◆ What the exercise asks
Where "computer" occurs in a line of the entries below, copy that line.

Data records:
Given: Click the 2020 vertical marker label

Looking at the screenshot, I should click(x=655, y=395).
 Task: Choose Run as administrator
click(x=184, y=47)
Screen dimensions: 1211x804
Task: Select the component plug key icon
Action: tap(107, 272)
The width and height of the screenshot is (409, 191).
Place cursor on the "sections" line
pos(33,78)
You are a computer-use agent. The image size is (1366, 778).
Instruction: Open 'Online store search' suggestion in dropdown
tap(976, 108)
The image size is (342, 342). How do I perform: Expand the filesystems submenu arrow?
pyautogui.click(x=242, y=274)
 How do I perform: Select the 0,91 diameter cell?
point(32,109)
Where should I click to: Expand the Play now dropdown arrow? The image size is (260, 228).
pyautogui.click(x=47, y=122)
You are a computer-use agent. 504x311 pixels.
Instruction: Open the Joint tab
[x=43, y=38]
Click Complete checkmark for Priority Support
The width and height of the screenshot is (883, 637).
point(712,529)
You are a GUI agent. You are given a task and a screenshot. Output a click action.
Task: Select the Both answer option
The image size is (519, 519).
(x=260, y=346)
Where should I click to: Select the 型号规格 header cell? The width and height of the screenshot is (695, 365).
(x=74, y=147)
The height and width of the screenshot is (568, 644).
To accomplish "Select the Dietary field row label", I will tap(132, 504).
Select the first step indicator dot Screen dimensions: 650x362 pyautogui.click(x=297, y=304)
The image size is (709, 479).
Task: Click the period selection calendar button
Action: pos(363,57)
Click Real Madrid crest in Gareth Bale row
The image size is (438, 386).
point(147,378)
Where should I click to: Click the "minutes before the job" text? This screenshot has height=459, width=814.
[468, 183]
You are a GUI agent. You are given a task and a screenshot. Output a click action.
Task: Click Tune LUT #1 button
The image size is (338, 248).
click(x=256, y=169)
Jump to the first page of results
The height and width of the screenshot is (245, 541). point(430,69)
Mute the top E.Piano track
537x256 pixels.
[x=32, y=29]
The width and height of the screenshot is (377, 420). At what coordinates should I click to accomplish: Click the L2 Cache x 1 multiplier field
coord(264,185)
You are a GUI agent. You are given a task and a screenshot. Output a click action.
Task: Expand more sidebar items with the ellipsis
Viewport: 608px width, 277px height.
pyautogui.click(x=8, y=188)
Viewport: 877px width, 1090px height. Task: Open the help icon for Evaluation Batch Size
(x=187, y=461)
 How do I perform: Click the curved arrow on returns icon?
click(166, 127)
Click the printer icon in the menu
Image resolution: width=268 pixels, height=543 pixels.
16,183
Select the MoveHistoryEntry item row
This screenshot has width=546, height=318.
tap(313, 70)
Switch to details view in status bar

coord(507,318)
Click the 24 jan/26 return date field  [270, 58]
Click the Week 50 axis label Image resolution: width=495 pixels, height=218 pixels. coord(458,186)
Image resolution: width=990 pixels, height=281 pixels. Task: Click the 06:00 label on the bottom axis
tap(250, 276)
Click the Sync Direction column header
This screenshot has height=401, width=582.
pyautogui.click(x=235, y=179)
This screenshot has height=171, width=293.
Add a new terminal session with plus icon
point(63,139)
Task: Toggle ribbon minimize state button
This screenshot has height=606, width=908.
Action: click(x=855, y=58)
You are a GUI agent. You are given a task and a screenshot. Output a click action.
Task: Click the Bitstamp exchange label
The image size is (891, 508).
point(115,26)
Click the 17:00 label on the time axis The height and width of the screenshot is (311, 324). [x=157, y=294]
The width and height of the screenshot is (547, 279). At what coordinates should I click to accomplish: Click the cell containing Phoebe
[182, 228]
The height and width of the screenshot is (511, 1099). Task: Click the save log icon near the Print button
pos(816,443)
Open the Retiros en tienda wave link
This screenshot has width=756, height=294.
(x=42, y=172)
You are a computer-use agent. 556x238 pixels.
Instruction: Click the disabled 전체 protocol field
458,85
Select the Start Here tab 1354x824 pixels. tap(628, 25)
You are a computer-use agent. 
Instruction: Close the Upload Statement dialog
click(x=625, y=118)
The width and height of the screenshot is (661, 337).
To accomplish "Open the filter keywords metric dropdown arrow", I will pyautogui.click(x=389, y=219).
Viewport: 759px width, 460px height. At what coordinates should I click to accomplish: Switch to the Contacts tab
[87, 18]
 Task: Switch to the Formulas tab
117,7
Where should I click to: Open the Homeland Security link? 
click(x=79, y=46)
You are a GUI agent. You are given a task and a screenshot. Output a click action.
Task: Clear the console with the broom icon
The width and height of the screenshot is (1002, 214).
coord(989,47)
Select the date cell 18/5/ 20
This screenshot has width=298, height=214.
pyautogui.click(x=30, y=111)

◆ Solution
You are a computer-use agent. The image size is (1366, 778).
You are a computer-use agent. 504x311 pixels.
You are a computer-use agent. 556x238 pixels.
You are a computer-use agent. 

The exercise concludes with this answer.